From behind the Uber-Curmudgeon persona types a 66-year-old man in shaky health. (The traditional phrase is “one foot in the grave and the other on a banana peel.”) I thank God for all my blessings, emphatically including the shaky health. Here’s why.
Yesterday afternoon, a dear friend named Joe, perhaps the brightest and most capable person I’ve ever known, did a stupid thing: He mounted a ladder. Now, for many persons that would not be deemed an unduly hazardous thing to do...but Joe is 71 years old. He fell from that ladder, breaking his pelvis and nearly all his ribs and compromising his lungs badly enough to require intubation. He spent the day in the ICU, has already undergone one bout of surgery and will undergo another quite soon. Whether Joe will survive his mishap is unclear.

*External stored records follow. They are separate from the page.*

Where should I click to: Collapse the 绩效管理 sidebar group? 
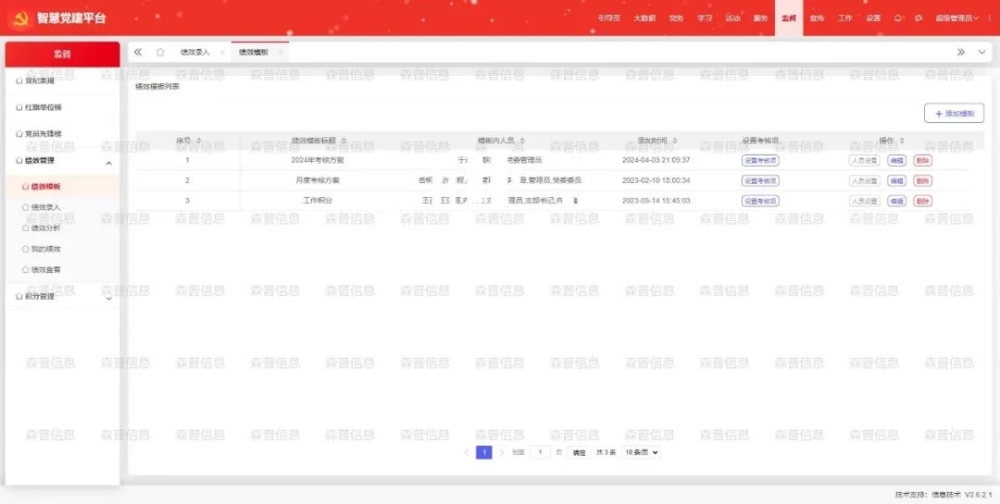[x=109, y=162]
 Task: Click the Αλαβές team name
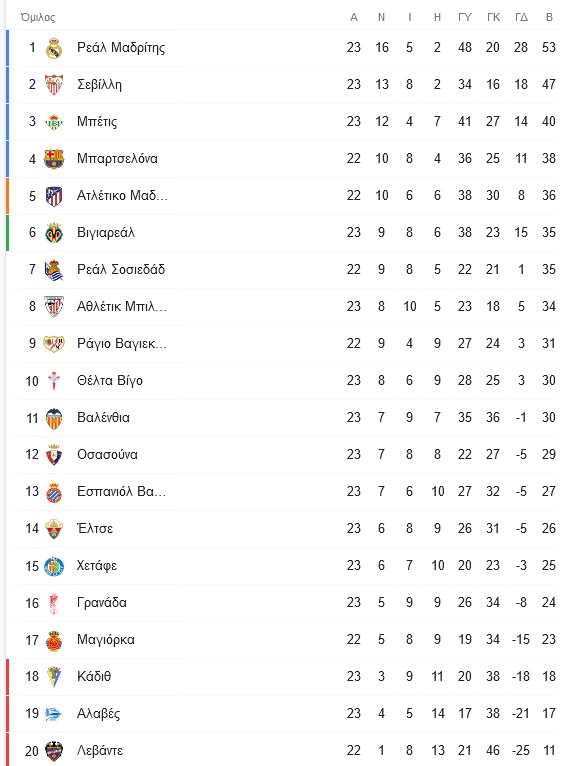click(x=98, y=714)
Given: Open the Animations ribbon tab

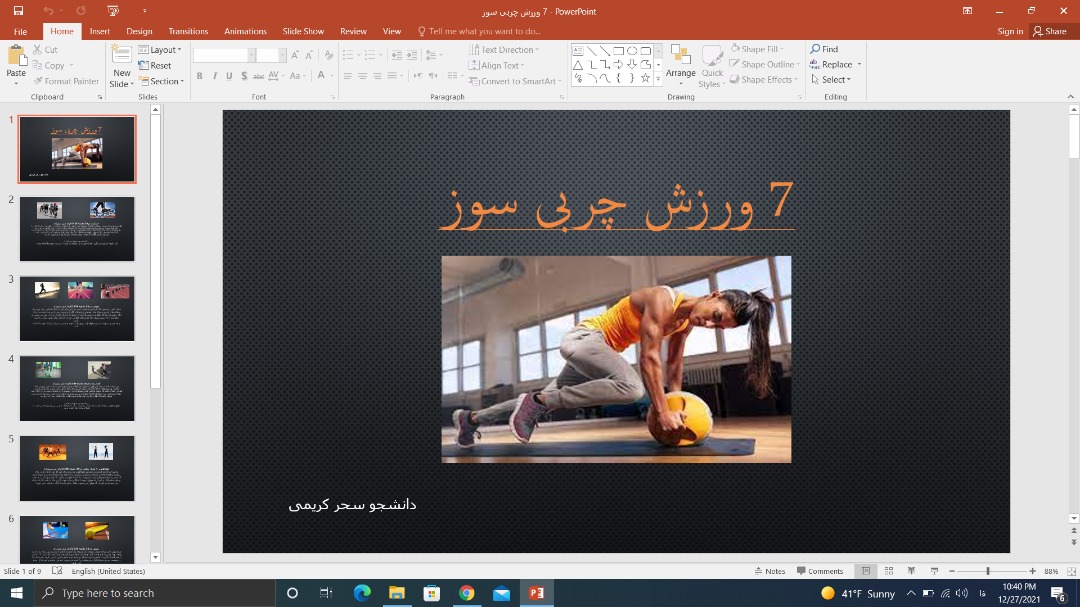Looking at the screenshot, I should pos(245,31).
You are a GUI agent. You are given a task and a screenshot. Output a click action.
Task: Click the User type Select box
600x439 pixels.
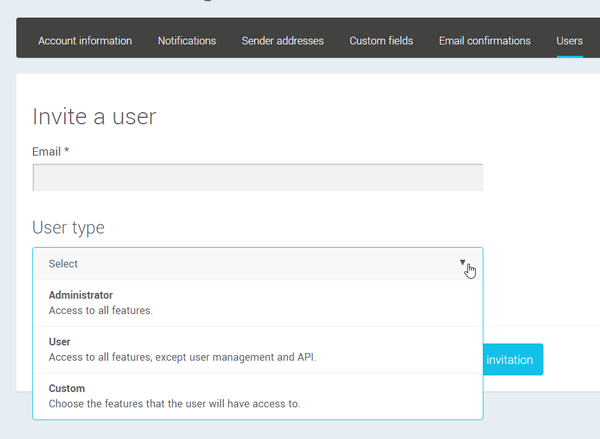pyautogui.click(x=250, y=264)
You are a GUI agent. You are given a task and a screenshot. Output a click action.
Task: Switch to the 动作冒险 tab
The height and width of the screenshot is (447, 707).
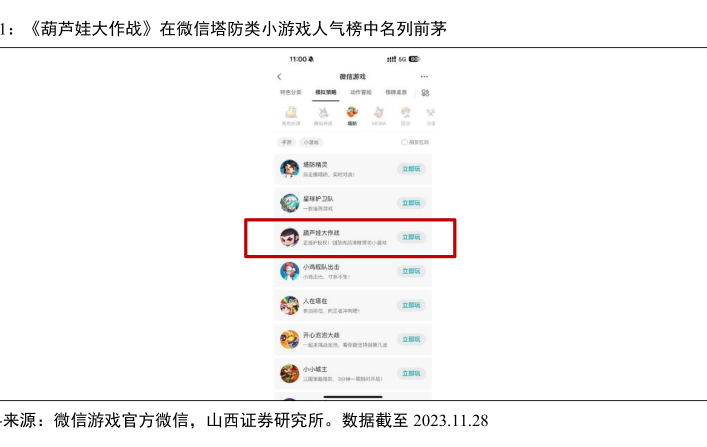point(361,92)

Joe and I have several things in common...but not the “shaky health” part. Joe is (was) robustly healthy and looks (looked) twenty years younger than his calendar age. He retired from law enforcement just last year. I’m certain he mounted that ladder thinking nothing would happen to him...certainly nothing of the sort that did.

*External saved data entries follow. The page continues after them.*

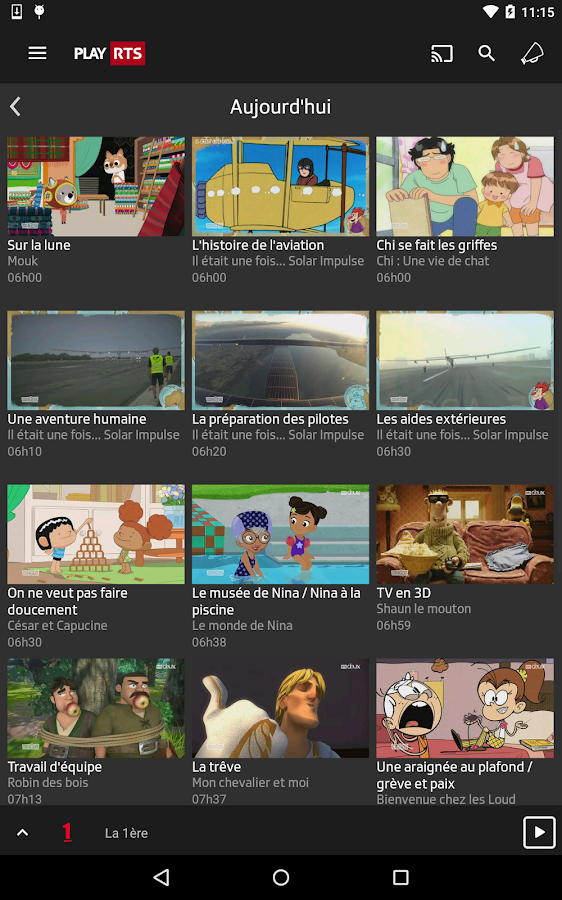Open the Travail d'équipe Robin des bois thumbnail

pyautogui.click(x=96, y=708)
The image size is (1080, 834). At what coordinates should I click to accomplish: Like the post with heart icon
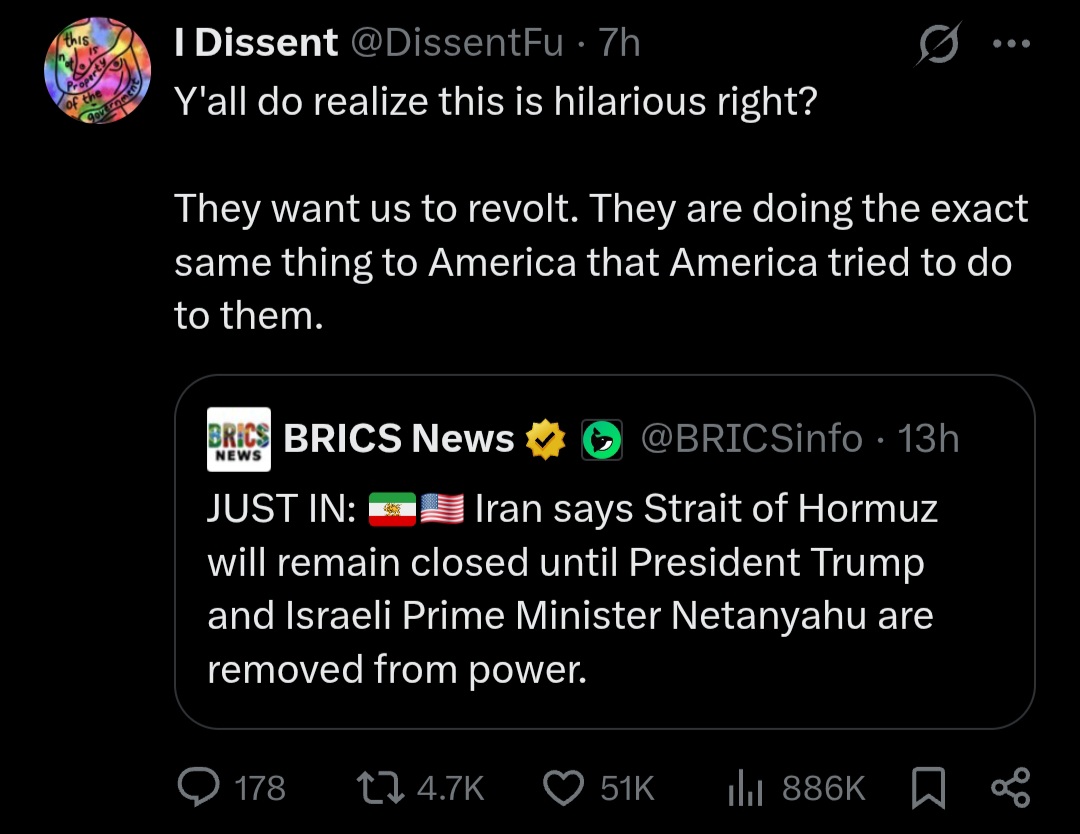coord(563,788)
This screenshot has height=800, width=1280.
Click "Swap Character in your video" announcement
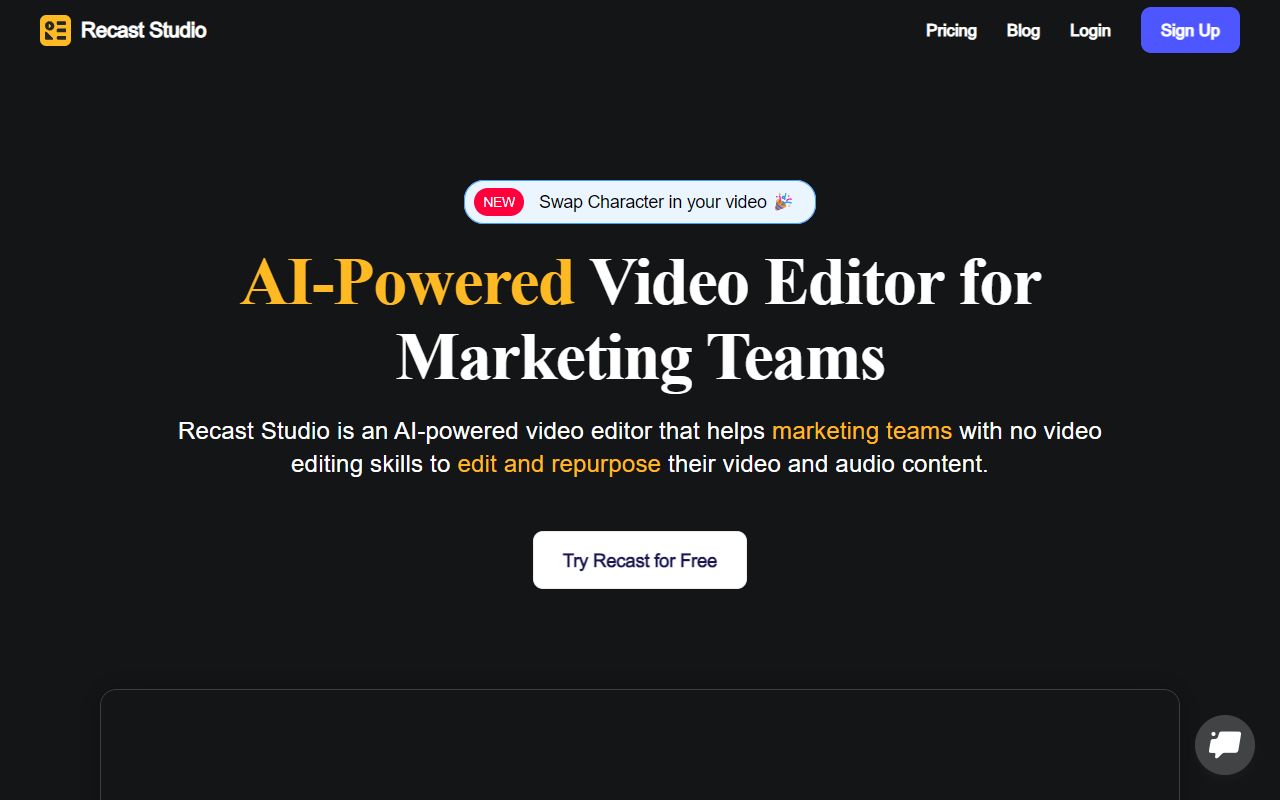pyautogui.click(x=652, y=201)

I would never have mounted that ladder; I know I’m aged and frail. My shaky health would have defended me against such an error of judgment. Joe didn’t have my advantage. Nothing had ever hurt him before this.
You, the Temporarily Able-Bodied, should start cultivating some respect for the perils that come with advancing age BEFORE you get to your fifties and sixties. Gravity is not your friend. Neither are machines with fast-moving parts. Neither are doe-eyed young women wearing pleading looks. (Admittedly, that last temptation can be hard to resist. Resist anyway. You’ll thank me.)

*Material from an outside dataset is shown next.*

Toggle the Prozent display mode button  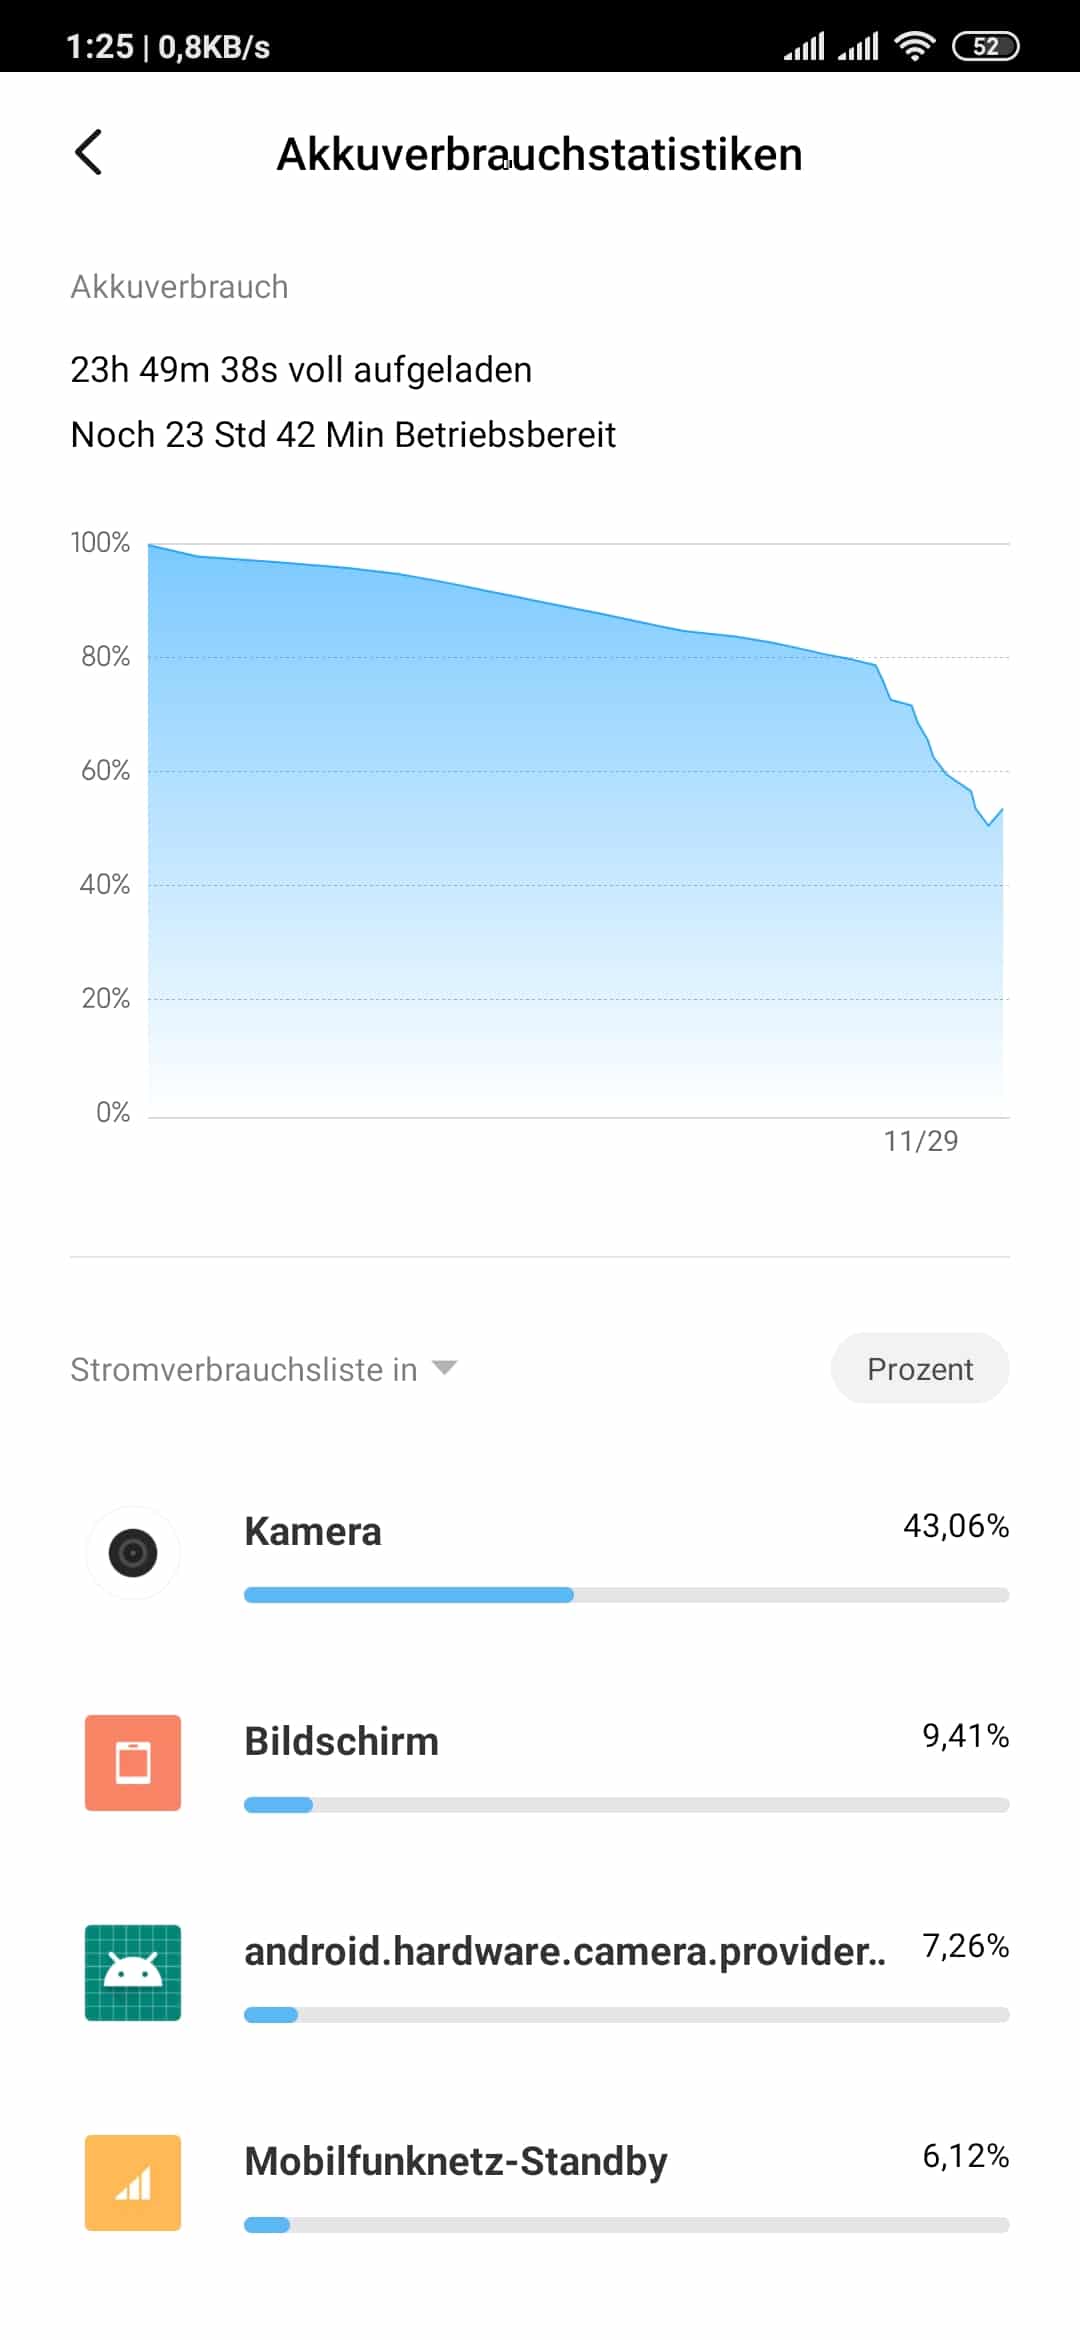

An IQ that resembles a California zip code is no good unless you remember to use it. Ask Joe when he comes out of surgery later today.
3 comments:
I pray for Joe's speedy recovery. I know where you're coming from Mr. P. I am waiting for a bilateral lung transplant (for 18 months now) and that dictates my activities. I'm 67 and other than two blown-out lungs in perfect health but I can't even get on a step stool to change a high-het bulb. OTOH my 73 year old buddy who is "in perfect health" like Joe decided to climb up and clean his own gutters (I pay a guy a whopping $140 to do mine) because he's a cheap skate. He too did a header off the roof (2 stories) and now may be permanently confined to a wheel chair.
The moral as you pointed out is just because you feel and look great at 60 or 70 does not change the fact you are 60 or 70 and should act like it. Although the young women wearing pleading looks may be worth the risk but cleaning gutters isn't.
Much of this is not so much due to age as to experience. I'm 82 and still working on construction,I know how to work safely. Can I assume that for both of these fine guys climbing ladders and such was not an everyday activity? I saw an article once on homeowner accidents, these guys were mostly young, smart, lawyers, bankers, office workers of some kind, but for physical work and operating machinery they were amateurs. City people too.
At sixty-four and ambulatory only with the aid of a walker, I'd like to think I'm sensible enough to stay off ladders. I could be wrong, though.